I think it's silly to make comparative judgements of "sophistication" or something like that between such different forms of media with such different audiences. What's actually important is how those media interact as a mosaic. That's why it's really interesting when these "lesser" media suddenly take stabs at developing powerful themes, not just in terms of social critique either, even purely emotional/tonal themes have some fascinating expression across otaku media.

1. Characters

One characters with a well-written personality can keep conversation alive for years even if nothing interesting happens in the show itself. "Waifus" also fall into this category

2. Plot

It's what everything else is built upon. Unless you're watching the show on mute this is what you're taking away other than cute girls

3. Visuals

It just has to look alright. No point bankrupting your studio over sakuga

4. Worldbuilding

A nice detail to see something thought out but loredump shows are shit

5. Themes

It's anime. "Vengeance is bad" "Try your best" "Life sucks and that's the way it is *old guy smoking*" "Value your friends" Do you really want the show beating your over the head with one of these?
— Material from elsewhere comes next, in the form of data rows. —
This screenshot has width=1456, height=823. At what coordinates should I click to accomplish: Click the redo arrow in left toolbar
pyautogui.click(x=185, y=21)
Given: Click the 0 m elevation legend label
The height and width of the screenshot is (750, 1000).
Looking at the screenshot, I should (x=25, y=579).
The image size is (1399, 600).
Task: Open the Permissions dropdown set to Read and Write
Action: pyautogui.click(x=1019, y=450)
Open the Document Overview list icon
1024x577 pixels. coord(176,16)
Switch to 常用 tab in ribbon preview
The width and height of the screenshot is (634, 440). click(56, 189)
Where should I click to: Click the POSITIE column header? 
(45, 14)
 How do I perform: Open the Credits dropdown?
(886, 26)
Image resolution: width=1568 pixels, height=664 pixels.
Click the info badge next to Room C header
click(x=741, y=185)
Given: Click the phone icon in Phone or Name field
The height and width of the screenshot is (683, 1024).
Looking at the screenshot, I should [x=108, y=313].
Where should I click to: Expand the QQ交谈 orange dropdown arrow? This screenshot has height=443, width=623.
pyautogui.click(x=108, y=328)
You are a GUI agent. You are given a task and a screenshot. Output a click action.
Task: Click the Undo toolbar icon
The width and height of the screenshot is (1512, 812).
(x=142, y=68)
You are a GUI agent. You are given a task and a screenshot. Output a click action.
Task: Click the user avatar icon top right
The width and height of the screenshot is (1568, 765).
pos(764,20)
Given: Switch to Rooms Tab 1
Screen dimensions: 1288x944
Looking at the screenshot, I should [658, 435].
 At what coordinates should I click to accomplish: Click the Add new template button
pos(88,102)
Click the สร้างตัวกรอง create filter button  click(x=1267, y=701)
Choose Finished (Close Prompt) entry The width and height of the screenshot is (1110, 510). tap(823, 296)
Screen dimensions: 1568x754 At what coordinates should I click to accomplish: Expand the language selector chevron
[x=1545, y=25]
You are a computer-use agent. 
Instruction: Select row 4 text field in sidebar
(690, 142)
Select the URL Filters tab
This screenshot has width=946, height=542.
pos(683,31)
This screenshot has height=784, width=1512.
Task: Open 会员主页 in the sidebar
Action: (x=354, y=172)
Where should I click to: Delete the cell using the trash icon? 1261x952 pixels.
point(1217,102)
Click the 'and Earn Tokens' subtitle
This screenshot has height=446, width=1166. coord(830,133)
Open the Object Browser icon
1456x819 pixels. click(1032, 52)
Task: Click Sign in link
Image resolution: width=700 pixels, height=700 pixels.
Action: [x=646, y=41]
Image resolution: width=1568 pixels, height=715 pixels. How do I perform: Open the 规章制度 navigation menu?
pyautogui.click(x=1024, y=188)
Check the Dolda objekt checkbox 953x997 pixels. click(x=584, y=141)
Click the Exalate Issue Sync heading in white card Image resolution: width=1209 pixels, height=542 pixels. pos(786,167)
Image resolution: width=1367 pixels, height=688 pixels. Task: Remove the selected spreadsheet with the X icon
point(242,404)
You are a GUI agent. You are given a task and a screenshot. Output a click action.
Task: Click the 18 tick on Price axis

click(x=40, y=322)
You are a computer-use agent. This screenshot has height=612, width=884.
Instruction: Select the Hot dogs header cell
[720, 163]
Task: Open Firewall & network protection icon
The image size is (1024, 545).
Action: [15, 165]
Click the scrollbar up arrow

Sure but as far as story importance go, its not as important as a good plot, characters and theme. If anything, worldbuilding's importance is dictated almost entirely by the plot. Adventure stories give world building more importance. Romance drama, world building isnt as important.

It's anime. "Vengeance is bad" "Try your best" "Life sucks and that's the way it is *old guy smoking*" "Value your friends" Do you really want the show beating your over the head with one of these?

that's pretty much what Mizukami writes and Anon Babble loves him

It's not a simple weighted sum to calculate the total quality of a show, each of those four categories has a series of thresholds that unlock the next tier of enjoyment, but the overall mechanism is too complex and fuzzy to put into words.

Wait they're five categories, I got fooled by your double three, CURSE YOU SATOKO

There are 10 categories, but Op is faggot and an ignorant.

It's a facet of writing, but imo visuals are as much its own thing as characterization and worldbuilding are. Something like McCarthy's long descriptions of landscapes, for example, are functionally identical to long pan shots. Many background elements like time or season or general environment are almost always conveyed visually; if they're not, it's usually a sign of bad writing. Since they're the main vehicle of storytelling and therefore bleed into every other element it can be harder to quantify in more homogenous media like books, but you can very much tell the difference between a book with good visuals and a book without. You can 'see' its visuals just as clearly as you could a movie or an anime.
Visuals encompass far more than just animation, retard. It's everything you can see. Composition, paneling (in manga), mood, tone, style, symbolism and euphemism, environment, etc., are all dictated by visuals. Animation is only one element that works together with the rest. Descriptive prose is the direct equivalent to it in books. What do you think imagery is?